What this task involves:
Every line below that carries the word "link" needs to be copied.

Dataset records:
=-=-=
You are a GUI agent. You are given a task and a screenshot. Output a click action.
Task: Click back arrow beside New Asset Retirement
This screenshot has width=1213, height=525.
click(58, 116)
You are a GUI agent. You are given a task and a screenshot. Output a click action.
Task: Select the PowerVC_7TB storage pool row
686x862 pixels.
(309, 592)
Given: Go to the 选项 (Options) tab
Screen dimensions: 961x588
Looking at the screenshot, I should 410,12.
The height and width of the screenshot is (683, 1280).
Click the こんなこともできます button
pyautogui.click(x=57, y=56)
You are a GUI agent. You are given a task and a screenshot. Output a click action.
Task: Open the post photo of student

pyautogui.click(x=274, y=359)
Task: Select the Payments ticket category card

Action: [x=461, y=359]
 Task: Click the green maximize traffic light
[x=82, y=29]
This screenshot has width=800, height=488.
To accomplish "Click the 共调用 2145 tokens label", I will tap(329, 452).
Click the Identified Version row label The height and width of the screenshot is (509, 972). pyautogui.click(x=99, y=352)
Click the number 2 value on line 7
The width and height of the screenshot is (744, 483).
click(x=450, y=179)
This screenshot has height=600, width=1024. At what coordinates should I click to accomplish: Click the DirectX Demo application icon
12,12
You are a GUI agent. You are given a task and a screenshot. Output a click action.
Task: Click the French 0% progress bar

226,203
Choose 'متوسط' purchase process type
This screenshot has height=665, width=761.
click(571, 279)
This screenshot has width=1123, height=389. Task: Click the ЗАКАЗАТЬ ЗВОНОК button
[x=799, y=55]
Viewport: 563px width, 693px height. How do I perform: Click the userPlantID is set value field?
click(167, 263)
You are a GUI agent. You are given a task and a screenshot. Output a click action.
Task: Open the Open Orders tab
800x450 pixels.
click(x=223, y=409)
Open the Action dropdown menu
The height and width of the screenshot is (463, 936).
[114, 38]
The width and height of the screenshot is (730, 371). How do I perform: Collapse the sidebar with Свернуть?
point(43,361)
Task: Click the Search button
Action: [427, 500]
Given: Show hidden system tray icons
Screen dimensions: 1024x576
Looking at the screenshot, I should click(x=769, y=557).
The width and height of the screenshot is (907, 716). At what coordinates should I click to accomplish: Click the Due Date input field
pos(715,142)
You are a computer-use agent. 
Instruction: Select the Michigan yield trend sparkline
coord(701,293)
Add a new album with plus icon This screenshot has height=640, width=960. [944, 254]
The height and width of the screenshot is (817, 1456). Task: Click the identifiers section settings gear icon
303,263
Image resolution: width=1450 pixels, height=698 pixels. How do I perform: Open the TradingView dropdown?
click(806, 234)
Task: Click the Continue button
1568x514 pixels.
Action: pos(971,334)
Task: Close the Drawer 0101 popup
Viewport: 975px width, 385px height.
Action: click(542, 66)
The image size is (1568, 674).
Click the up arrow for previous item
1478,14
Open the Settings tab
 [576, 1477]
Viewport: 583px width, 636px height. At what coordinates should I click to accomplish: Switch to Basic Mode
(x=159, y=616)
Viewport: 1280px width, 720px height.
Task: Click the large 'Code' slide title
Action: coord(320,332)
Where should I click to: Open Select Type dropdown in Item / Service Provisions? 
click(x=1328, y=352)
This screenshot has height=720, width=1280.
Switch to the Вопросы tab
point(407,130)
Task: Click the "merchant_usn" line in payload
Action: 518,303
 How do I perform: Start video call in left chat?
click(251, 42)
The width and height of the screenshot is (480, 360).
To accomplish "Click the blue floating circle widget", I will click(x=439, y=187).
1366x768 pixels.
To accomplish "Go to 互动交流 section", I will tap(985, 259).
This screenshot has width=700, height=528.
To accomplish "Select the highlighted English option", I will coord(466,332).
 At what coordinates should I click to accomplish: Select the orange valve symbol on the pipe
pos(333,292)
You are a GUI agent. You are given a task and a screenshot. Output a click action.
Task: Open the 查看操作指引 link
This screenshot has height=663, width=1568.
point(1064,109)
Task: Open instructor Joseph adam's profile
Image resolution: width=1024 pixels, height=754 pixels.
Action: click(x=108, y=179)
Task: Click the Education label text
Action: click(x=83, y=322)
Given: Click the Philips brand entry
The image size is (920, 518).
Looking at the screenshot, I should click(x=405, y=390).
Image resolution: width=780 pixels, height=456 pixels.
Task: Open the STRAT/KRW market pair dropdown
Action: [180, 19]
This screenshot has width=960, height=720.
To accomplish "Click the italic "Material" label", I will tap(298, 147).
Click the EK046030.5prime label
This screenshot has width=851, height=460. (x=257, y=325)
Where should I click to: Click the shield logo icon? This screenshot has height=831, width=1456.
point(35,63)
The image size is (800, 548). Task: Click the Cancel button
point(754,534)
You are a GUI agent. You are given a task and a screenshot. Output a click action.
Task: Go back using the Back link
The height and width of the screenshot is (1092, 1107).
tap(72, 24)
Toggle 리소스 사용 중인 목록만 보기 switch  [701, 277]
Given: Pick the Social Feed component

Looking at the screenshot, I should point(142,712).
=-=-=
Exercise output:
Task: Open the 查看操作指引 link
Task: Go back using the Back link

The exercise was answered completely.